> [TASK DESCRIPTION]: Beginning with the line that contains "You are a GUI" and ending with the line that contains "Go to the Blog page", reproduce the lines of the entries below exactly, omitting pictures.

> [SUPPLIED ENTRIES]:
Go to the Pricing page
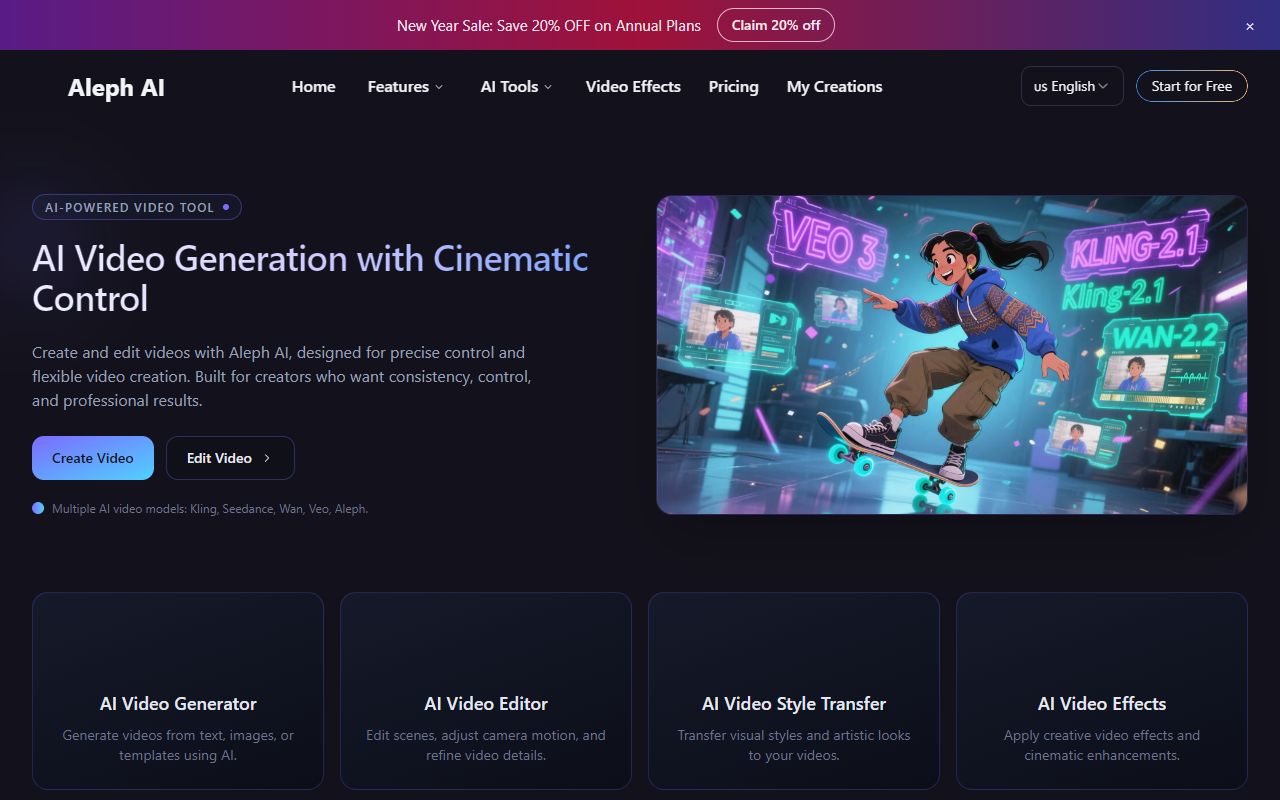Image resolution: width=1280 pixels, height=800 pixels. 733,87
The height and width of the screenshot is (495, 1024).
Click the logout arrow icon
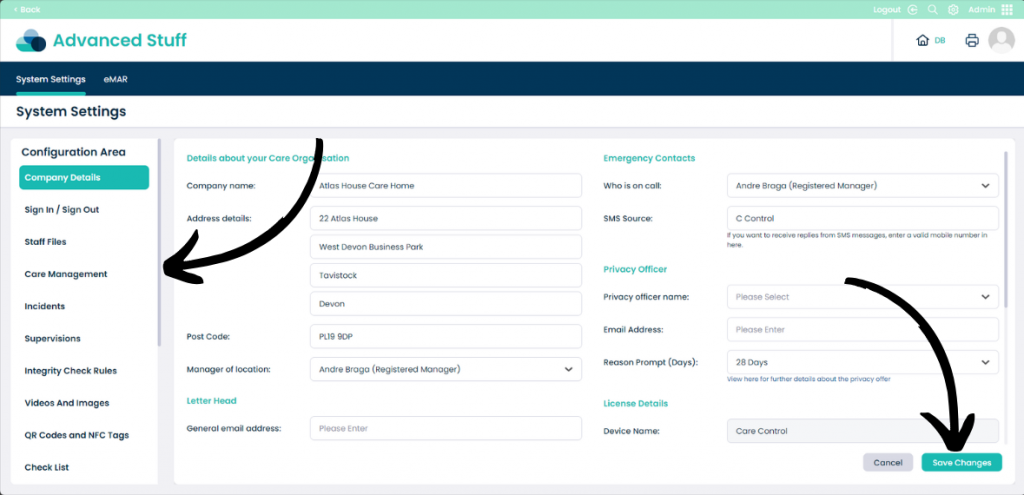pyautogui.click(x=912, y=10)
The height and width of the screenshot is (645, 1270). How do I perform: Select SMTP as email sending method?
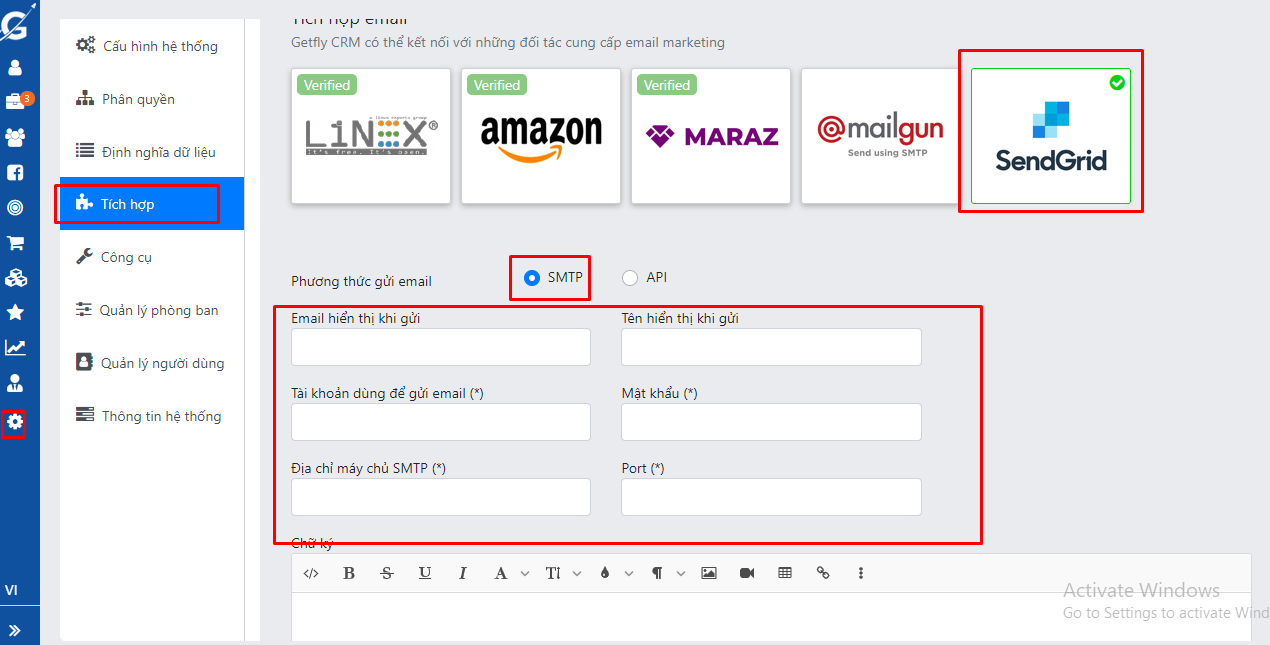(x=532, y=278)
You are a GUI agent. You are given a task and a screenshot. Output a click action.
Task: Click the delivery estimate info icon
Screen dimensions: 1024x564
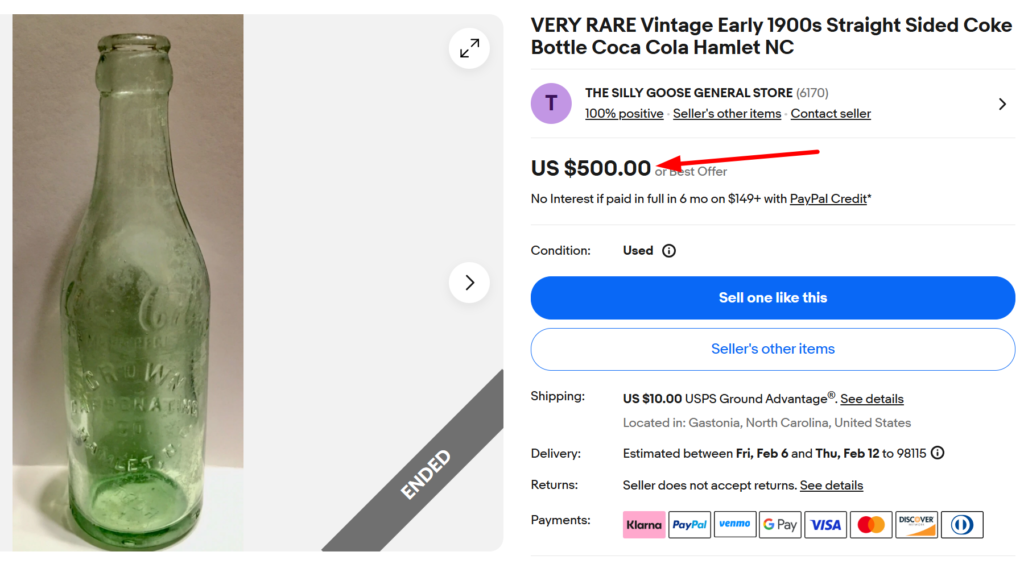pos(937,453)
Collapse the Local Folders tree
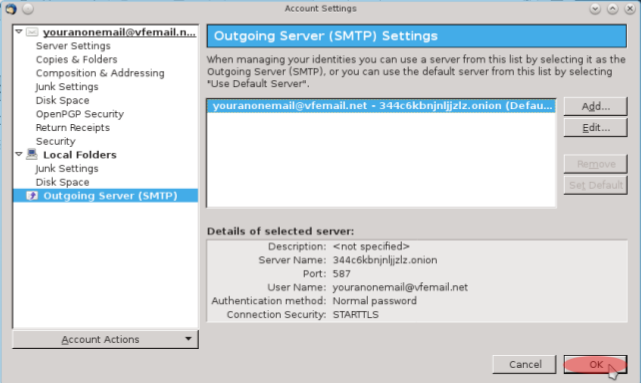 pyautogui.click(x=19, y=154)
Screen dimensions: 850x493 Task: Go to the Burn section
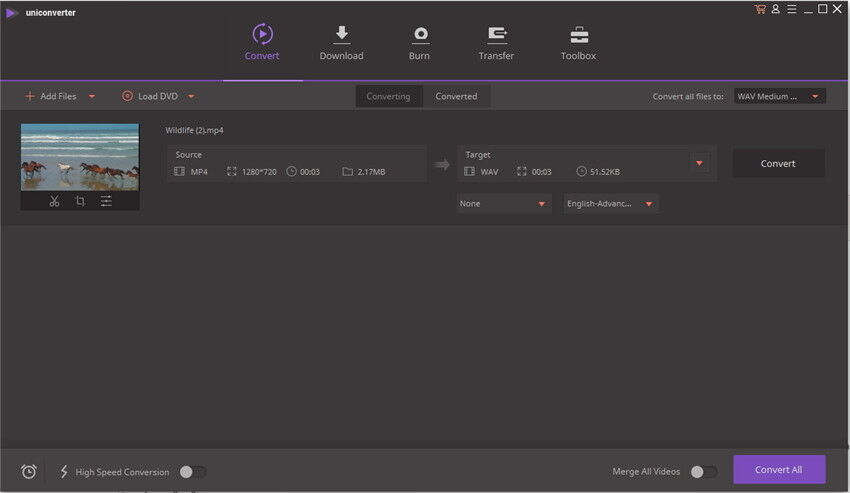click(x=419, y=43)
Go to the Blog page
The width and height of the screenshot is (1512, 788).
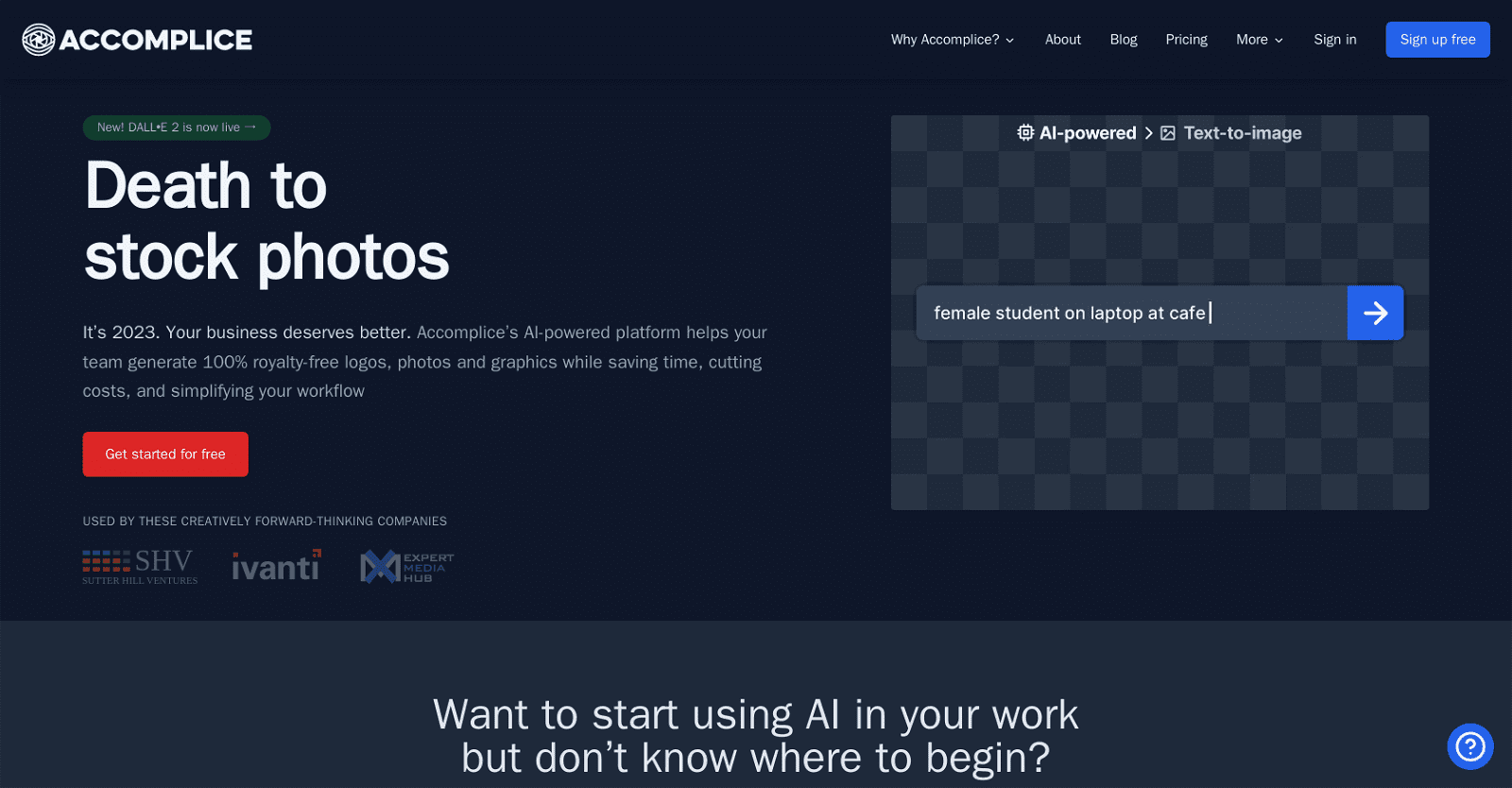click(1123, 40)
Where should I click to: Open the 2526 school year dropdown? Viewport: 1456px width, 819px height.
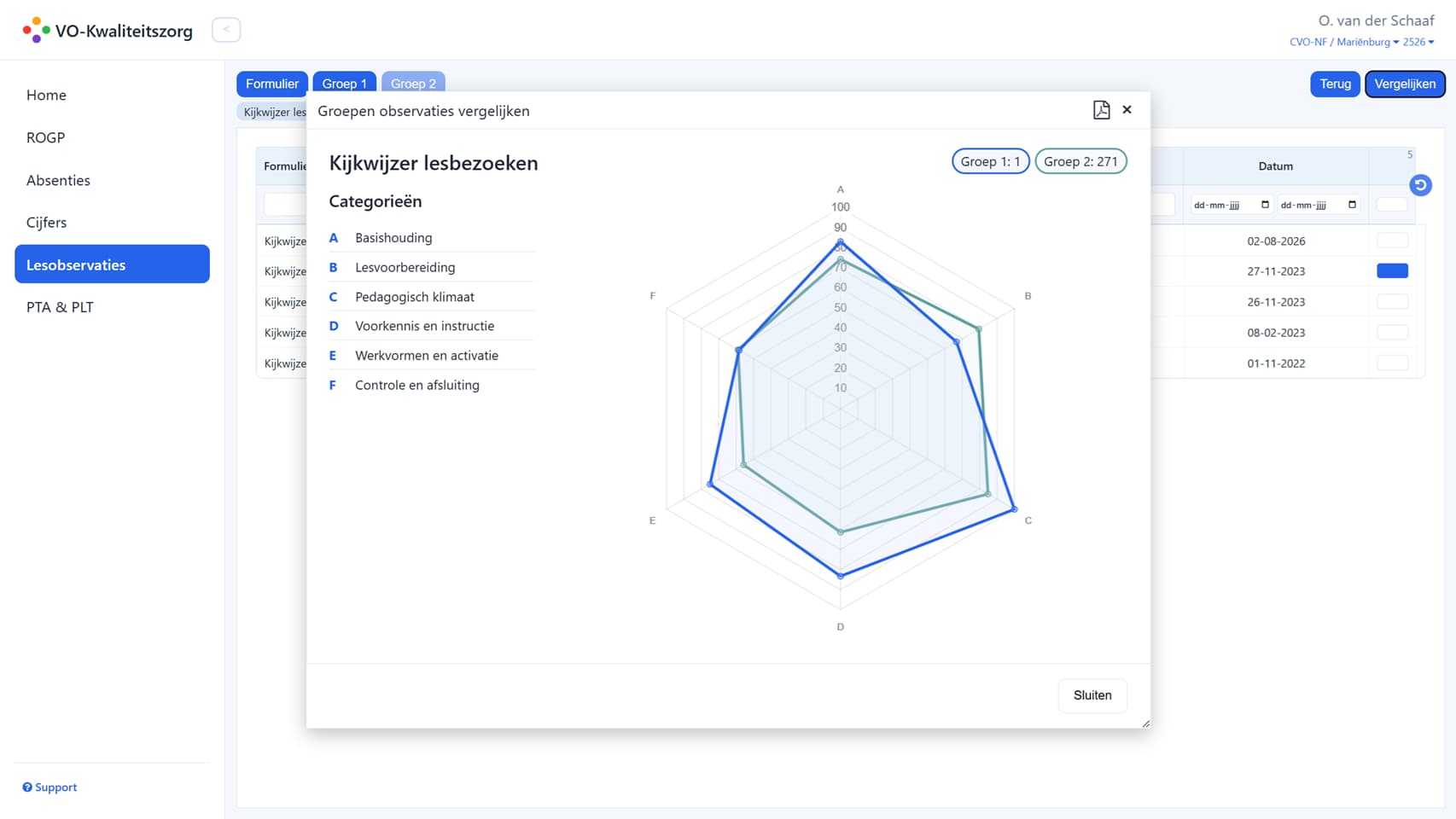pos(1418,42)
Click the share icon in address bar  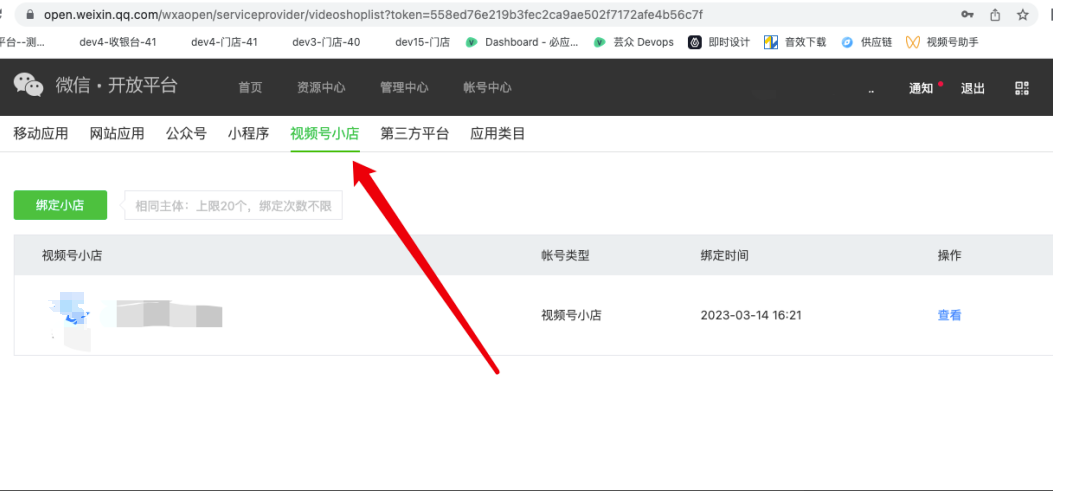[x=995, y=14]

> [TASK RESULT]:
You are a GUI agent. You are given a task and a screenshot. Output a click action.
Task: Click the delivery estimate info icon
Screen dimensions: 1024x564
pos(937,453)
Collapse the Local Folders tree
 pyautogui.click(x=19, y=154)
Screen dimensions: 850x493 Task: Go to the Burn section
click(x=419, y=43)
Go to the Blog page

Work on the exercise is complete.